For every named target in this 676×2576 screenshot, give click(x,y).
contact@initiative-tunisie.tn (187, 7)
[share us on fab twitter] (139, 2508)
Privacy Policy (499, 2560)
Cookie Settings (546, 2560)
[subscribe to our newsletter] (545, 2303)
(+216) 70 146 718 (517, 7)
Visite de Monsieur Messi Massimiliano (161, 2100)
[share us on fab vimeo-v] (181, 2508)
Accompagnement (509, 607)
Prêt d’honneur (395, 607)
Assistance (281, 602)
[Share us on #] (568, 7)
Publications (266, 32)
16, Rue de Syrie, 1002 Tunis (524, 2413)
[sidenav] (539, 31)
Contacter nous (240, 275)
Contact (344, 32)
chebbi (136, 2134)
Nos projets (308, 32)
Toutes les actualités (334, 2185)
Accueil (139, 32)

◆ ◆ ◆ ◆ ◆ ◆ ◆

YOUR INSTRUCTIONS:
Print the records above once again, exactly as written.

SOLUTION FOR THIS TASK:
For every named target in this 676×2576 screenshot, give click(x,y).
contact@initiative-tunisie.tn (187, 7)
[share us on fab twitter] (139, 2508)
Privacy Policy (499, 2560)
Cookie Settings (546, 2560)
[subscribe to our newsletter] (545, 2303)
(+216) 70 146 718 (517, 7)
Visite de Monsieur Messi Massimiliano (161, 2100)
[share us on fab vimeo-v] (181, 2508)
Accompagnement (509, 607)
Prêt d’honneur (395, 607)
Assistance (281, 602)
[Share us on #] (568, 7)
Publications (266, 32)
16, Rue de Syrie, 1002 Tunis (524, 2413)
[sidenav] (539, 31)
Contacter nous (240, 275)
Contact (344, 32)
chebbi (136, 2134)
Nos projets (308, 32)
Toutes les actualités (334, 2185)
Accueil (139, 32)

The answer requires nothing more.